======== Supplied entries

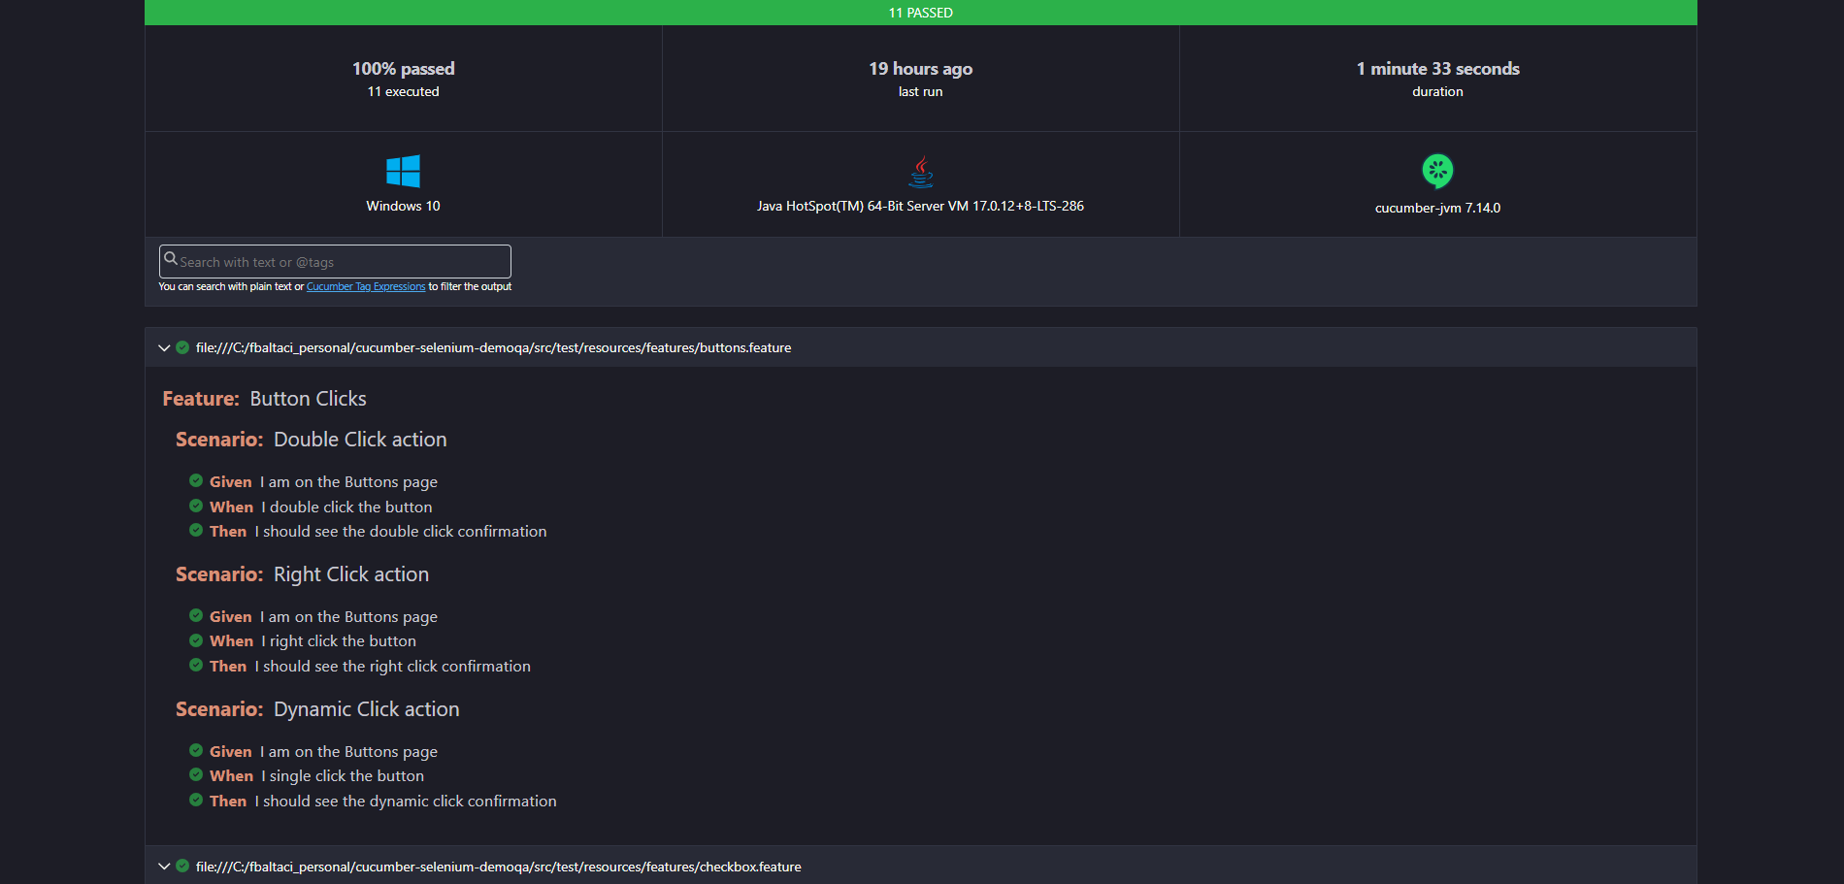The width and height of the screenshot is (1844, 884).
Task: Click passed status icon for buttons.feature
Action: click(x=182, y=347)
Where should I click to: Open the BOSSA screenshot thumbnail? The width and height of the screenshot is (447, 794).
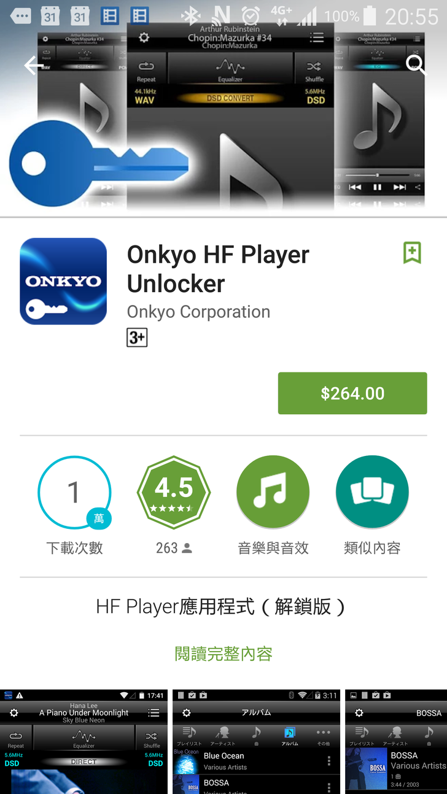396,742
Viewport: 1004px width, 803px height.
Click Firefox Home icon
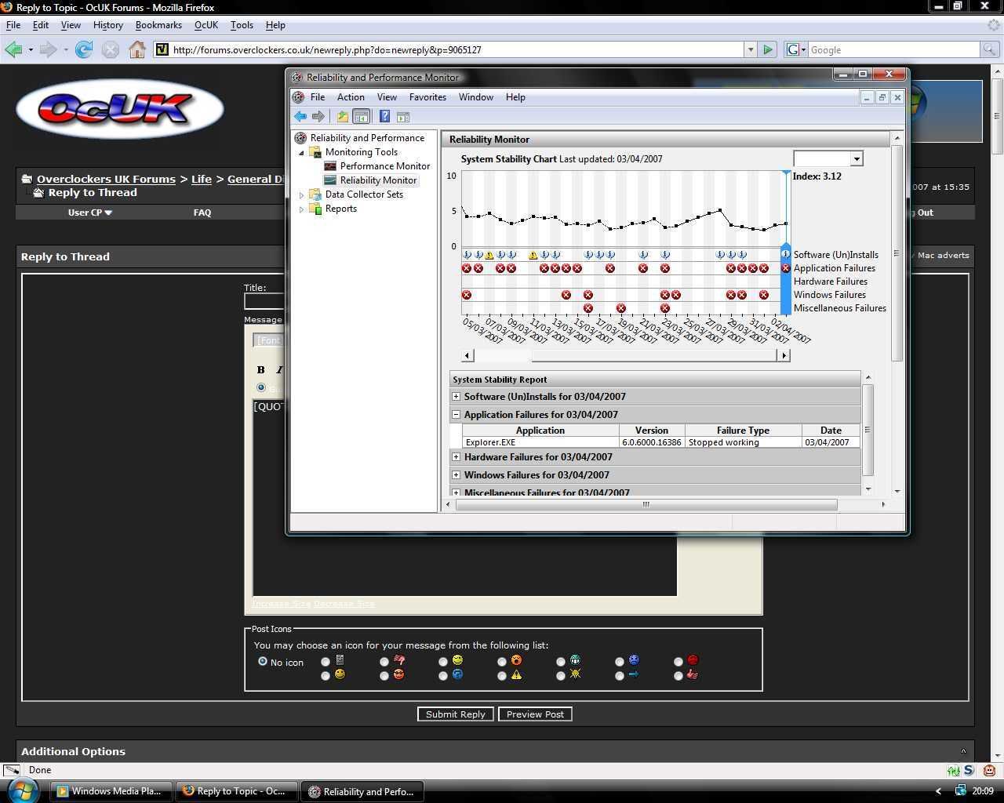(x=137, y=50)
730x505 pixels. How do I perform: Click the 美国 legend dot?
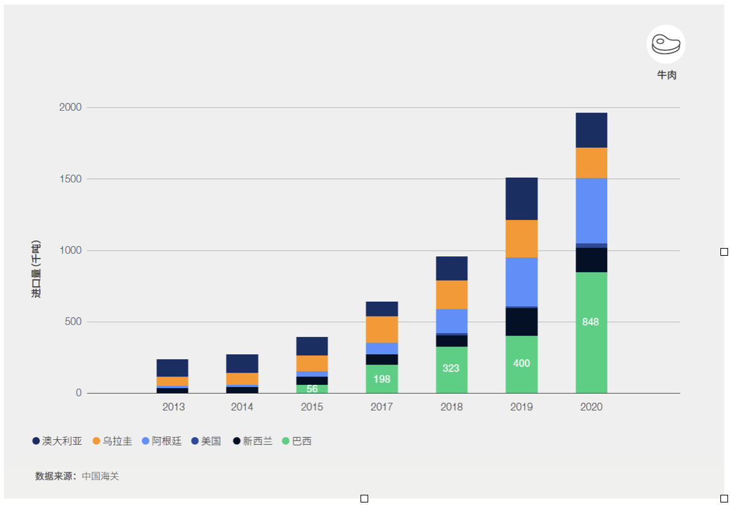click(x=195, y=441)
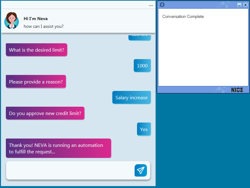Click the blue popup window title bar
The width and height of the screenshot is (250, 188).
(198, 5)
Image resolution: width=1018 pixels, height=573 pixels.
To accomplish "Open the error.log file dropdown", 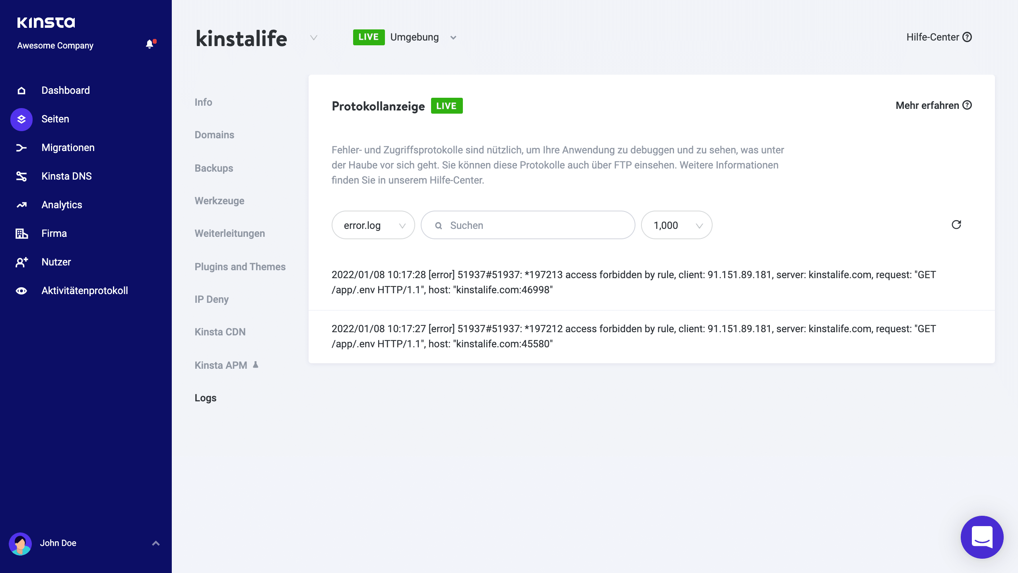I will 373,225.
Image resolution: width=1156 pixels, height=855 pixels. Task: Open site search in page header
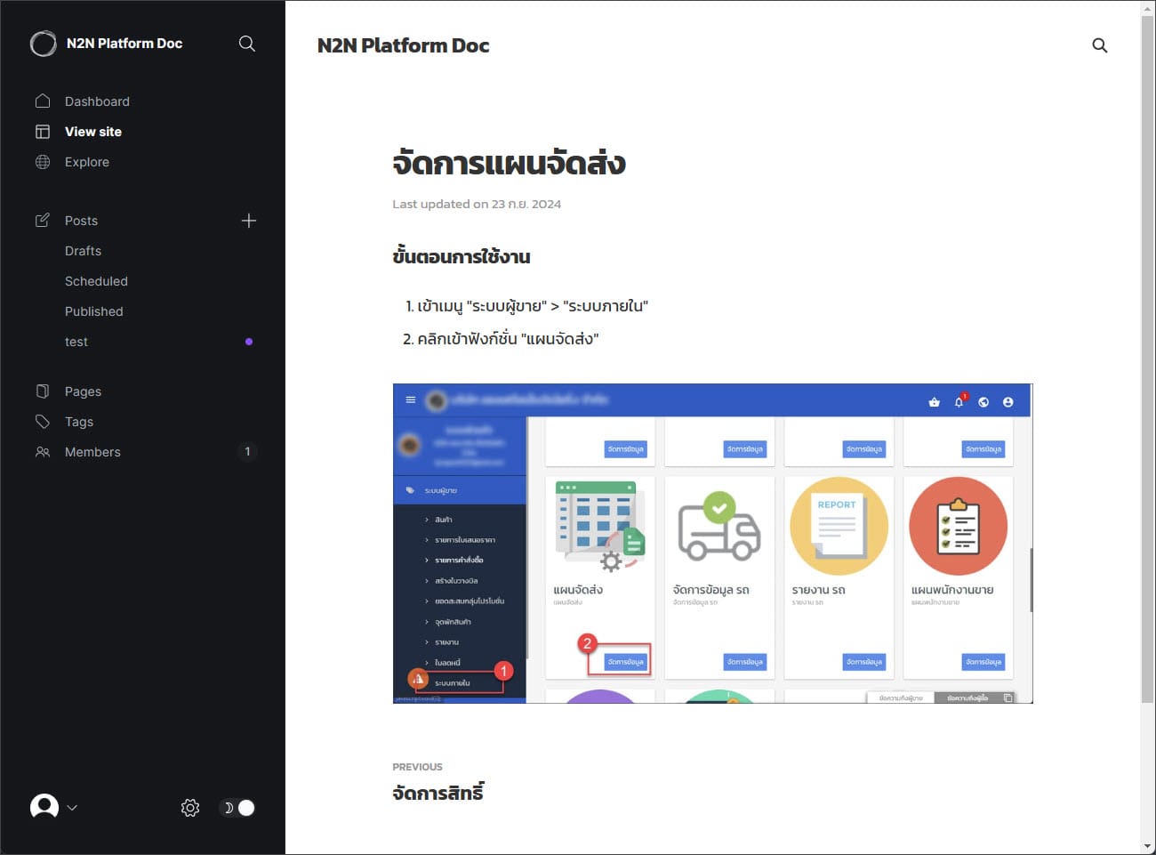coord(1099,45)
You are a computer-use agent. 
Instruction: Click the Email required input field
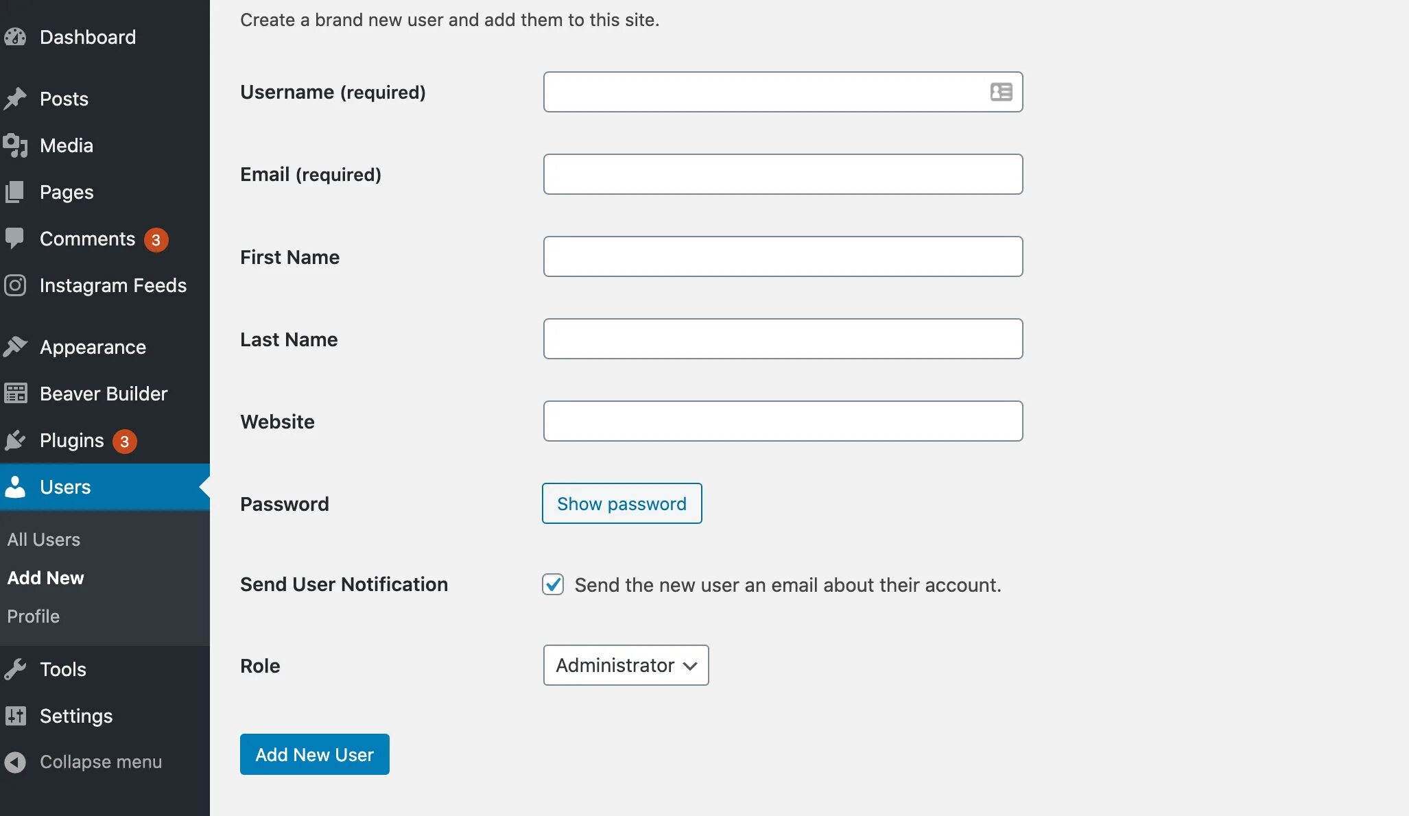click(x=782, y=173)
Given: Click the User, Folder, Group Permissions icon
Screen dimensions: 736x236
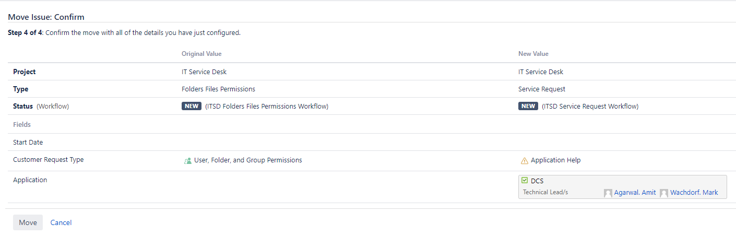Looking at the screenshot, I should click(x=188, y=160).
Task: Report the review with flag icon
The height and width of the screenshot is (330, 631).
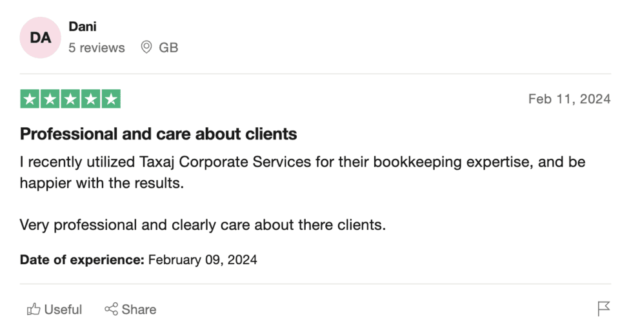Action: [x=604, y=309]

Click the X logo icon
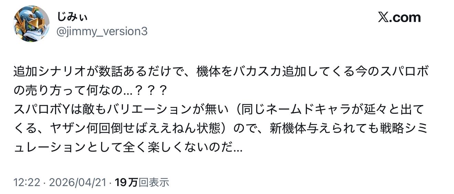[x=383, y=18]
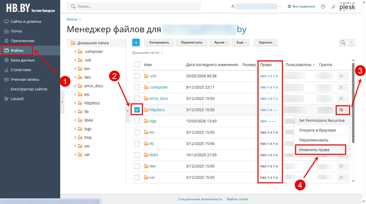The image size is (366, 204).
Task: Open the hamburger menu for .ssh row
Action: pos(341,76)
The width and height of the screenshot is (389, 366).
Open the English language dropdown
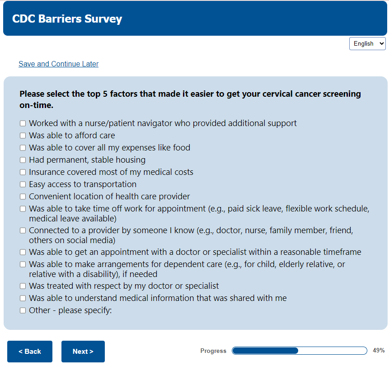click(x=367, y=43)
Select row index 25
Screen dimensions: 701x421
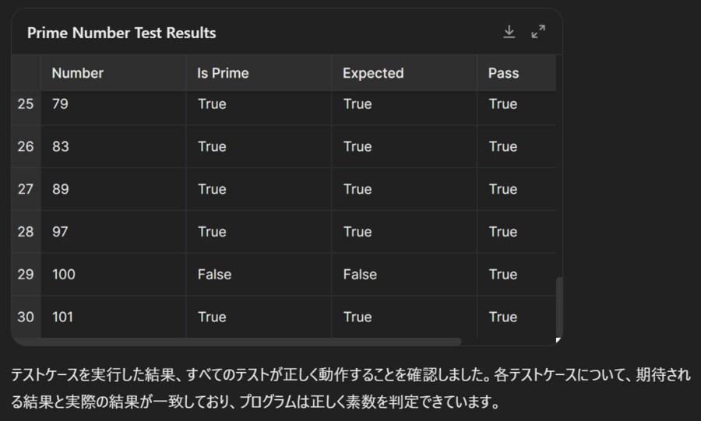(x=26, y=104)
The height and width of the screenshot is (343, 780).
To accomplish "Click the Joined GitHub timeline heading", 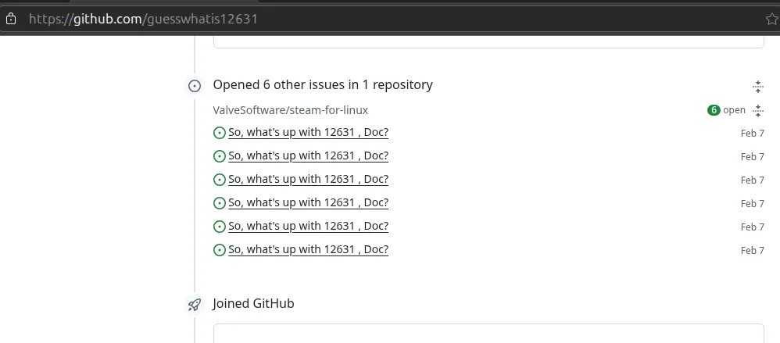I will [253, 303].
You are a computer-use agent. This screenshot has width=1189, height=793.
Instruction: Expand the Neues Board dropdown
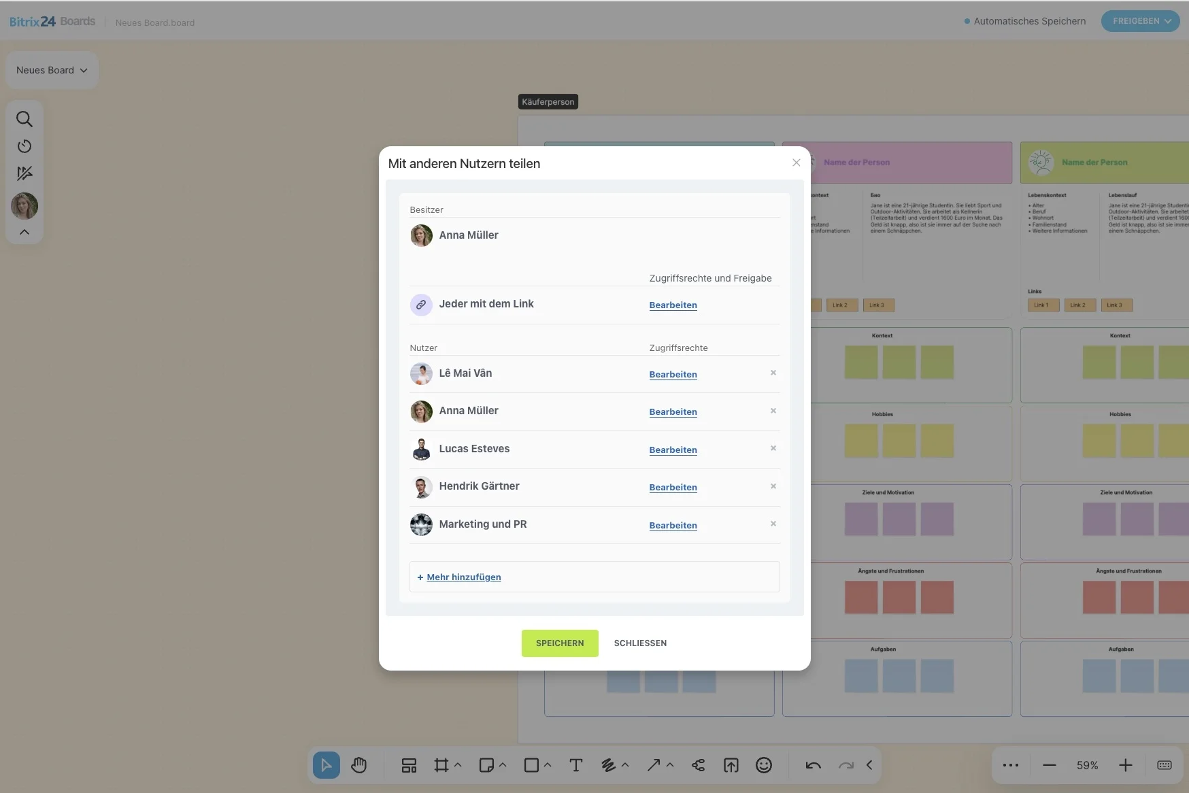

================

Activity »
How many lines of the listing include the string "agent"? Give only the number.

Answer section »
2